Problem description »
From the entries below, gather every line containing the string "Task".

Provided records »
----

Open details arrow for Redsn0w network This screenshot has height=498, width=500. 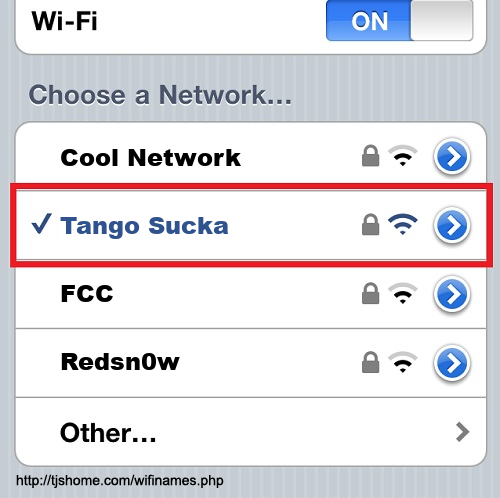tap(452, 364)
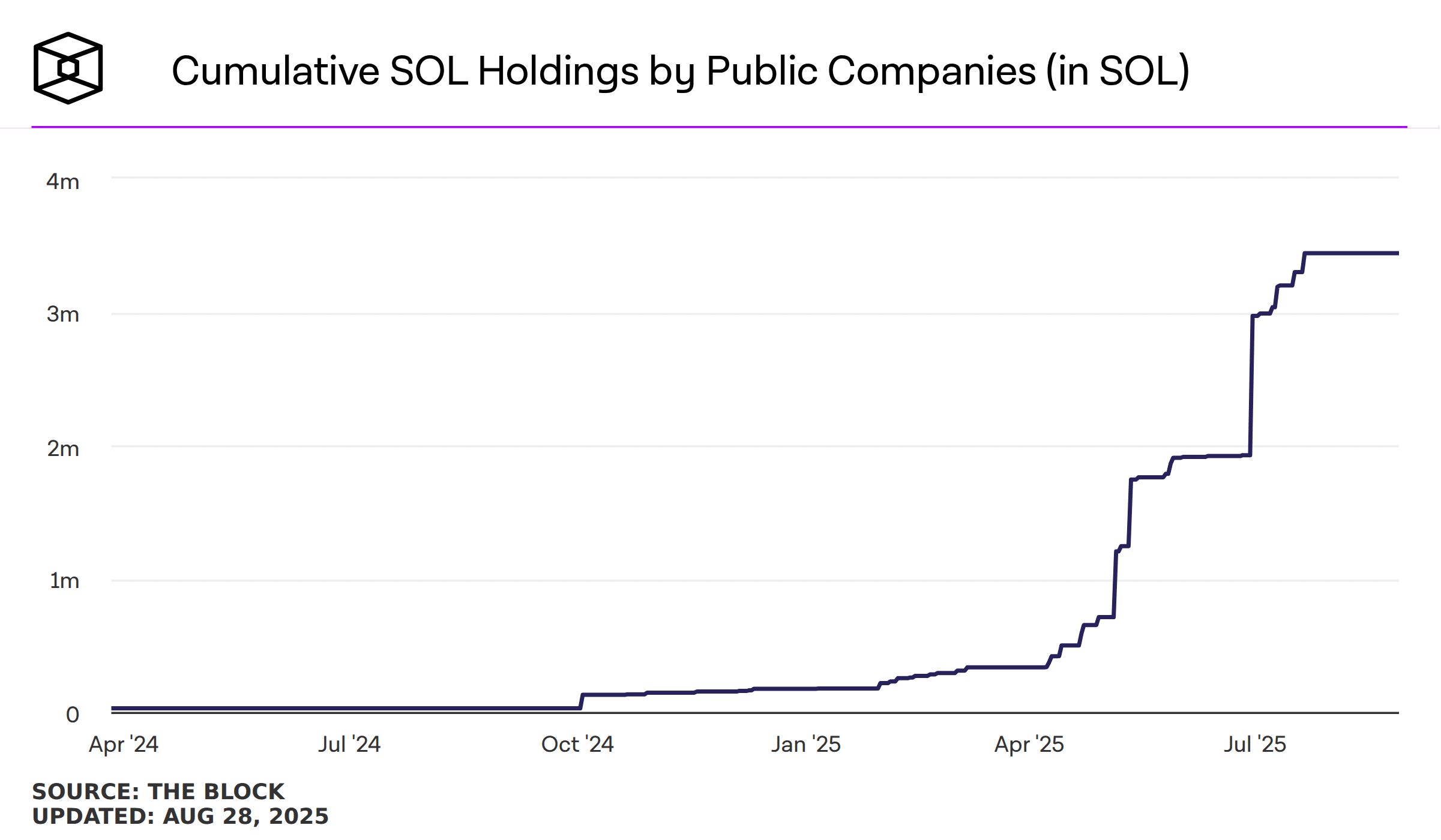Click the chart title text

[680, 71]
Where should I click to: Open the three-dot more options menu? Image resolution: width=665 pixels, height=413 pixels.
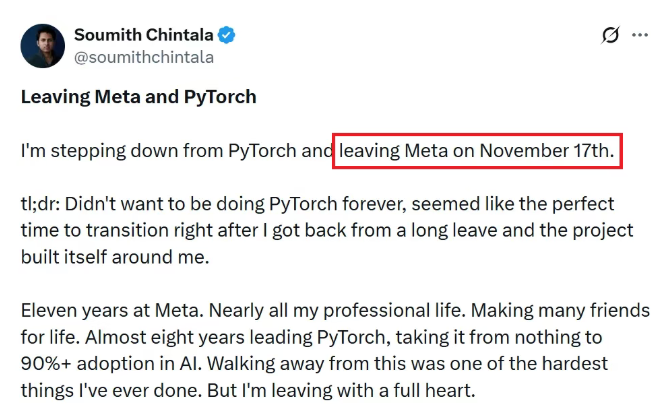tap(639, 35)
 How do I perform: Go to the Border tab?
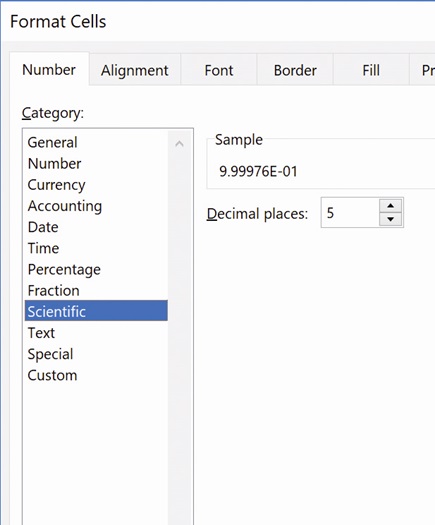(x=295, y=70)
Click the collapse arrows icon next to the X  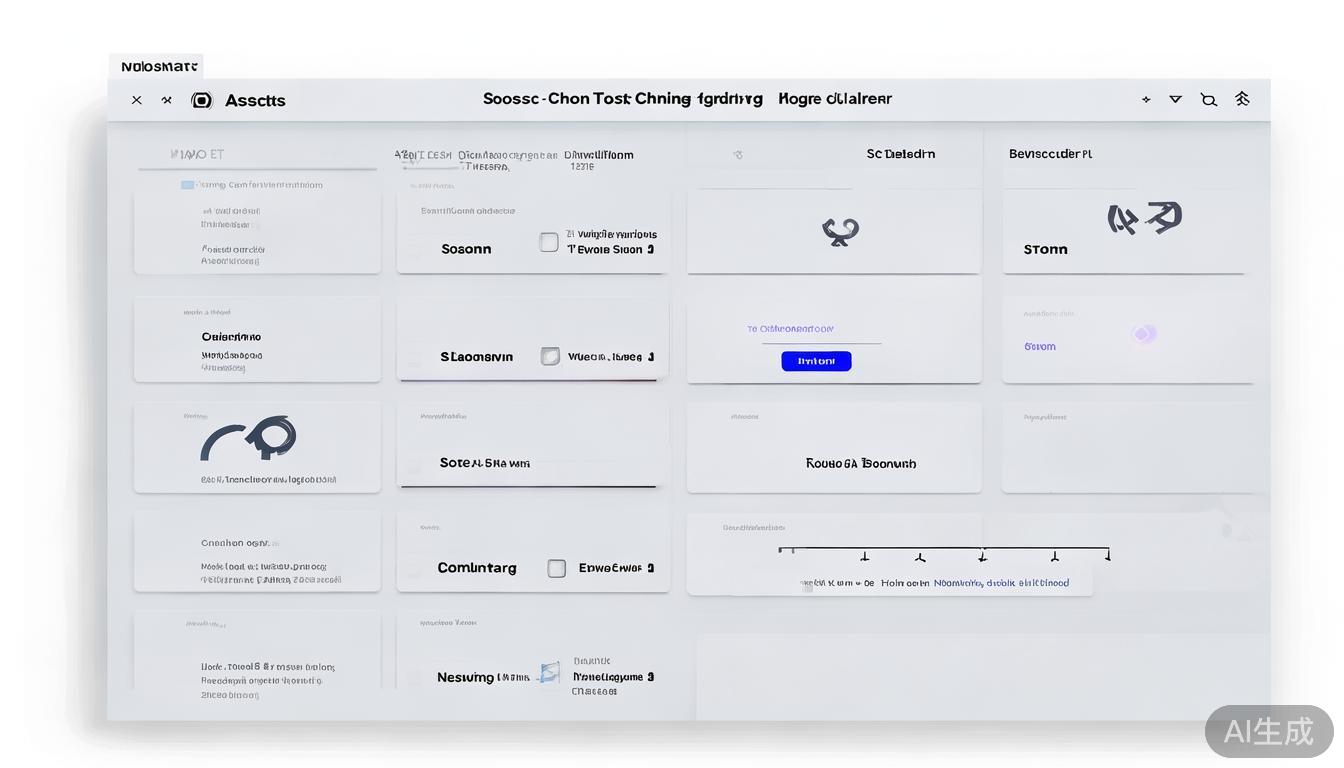click(x=167, y=100)
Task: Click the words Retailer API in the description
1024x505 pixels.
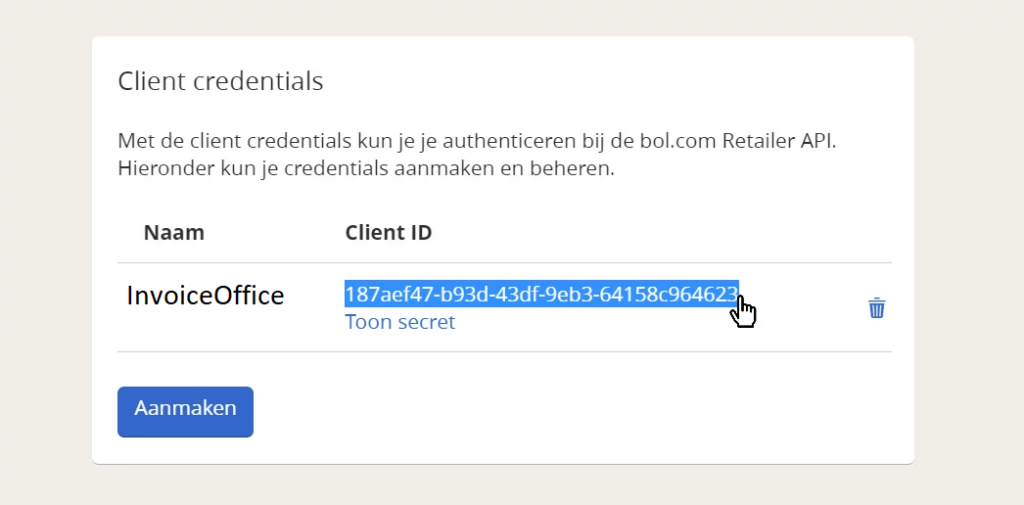Action: click(x=780, y=141)
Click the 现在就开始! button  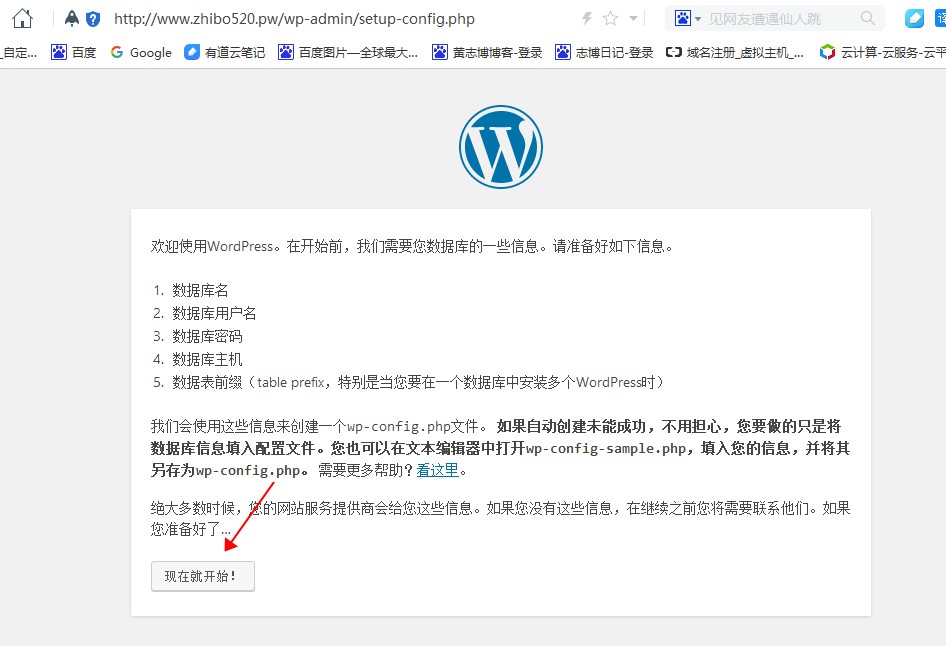(203, 576)
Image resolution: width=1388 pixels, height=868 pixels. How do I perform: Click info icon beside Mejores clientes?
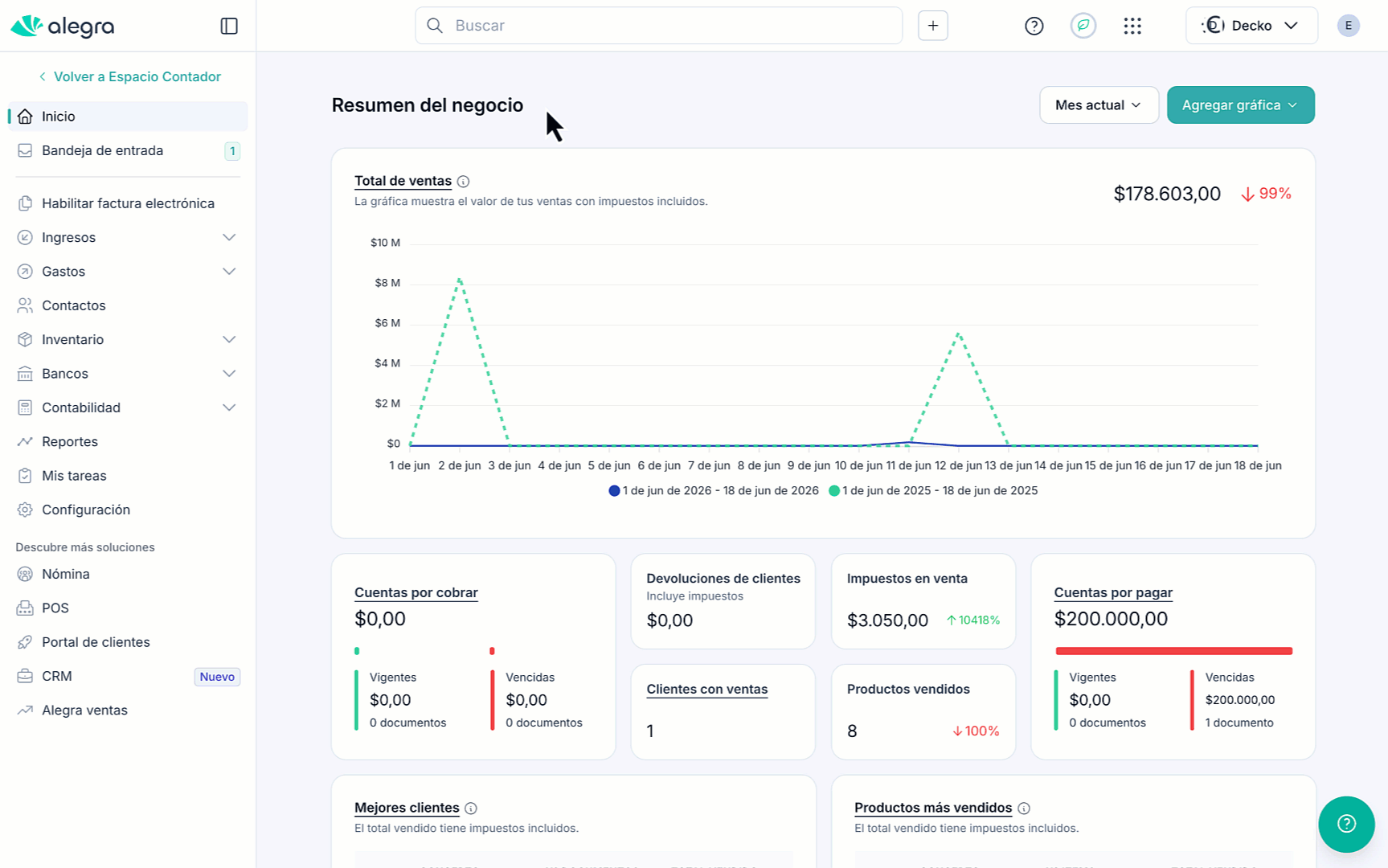click(x=471, y=809)
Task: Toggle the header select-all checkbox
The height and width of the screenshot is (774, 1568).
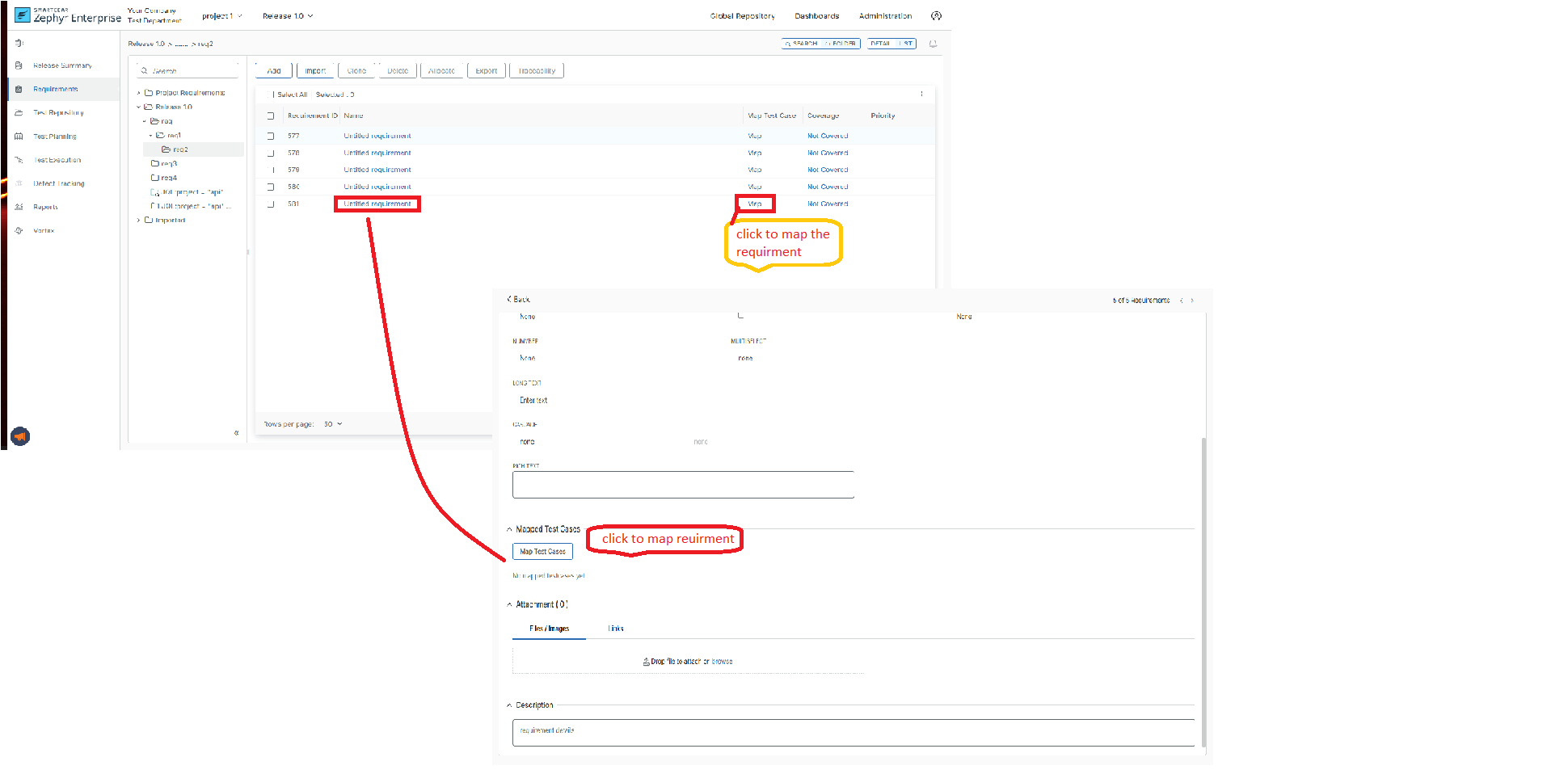Action: (x=271, y=116)

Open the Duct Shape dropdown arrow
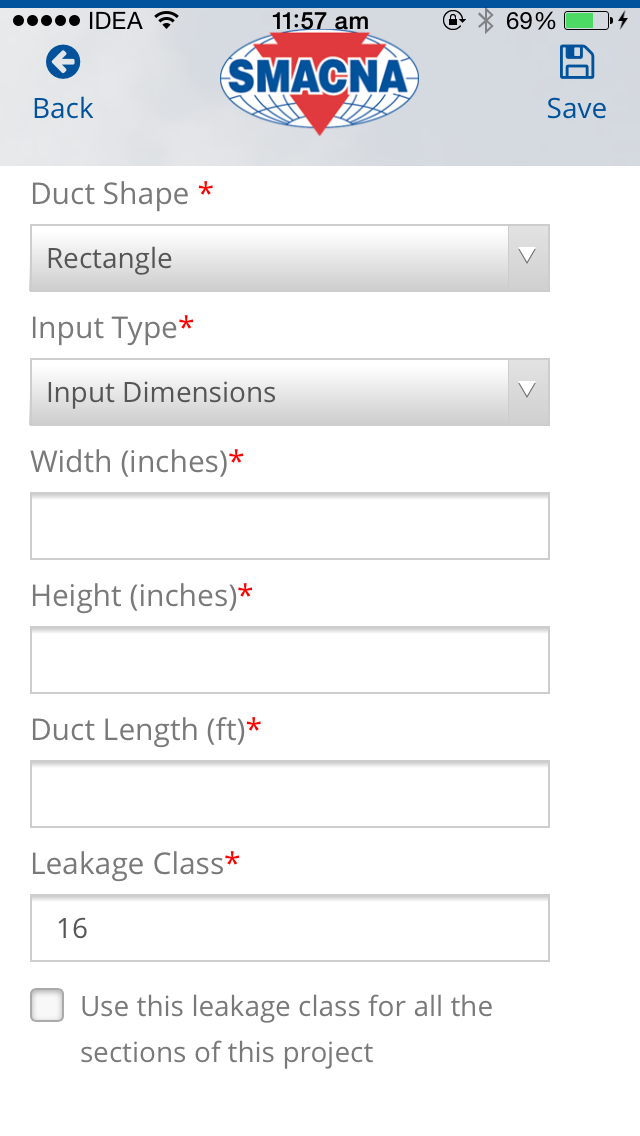pos(528,257)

----

Worked solution »
Task: Click the words Retailer API in the description
Task: Toggle the header select-all checkbox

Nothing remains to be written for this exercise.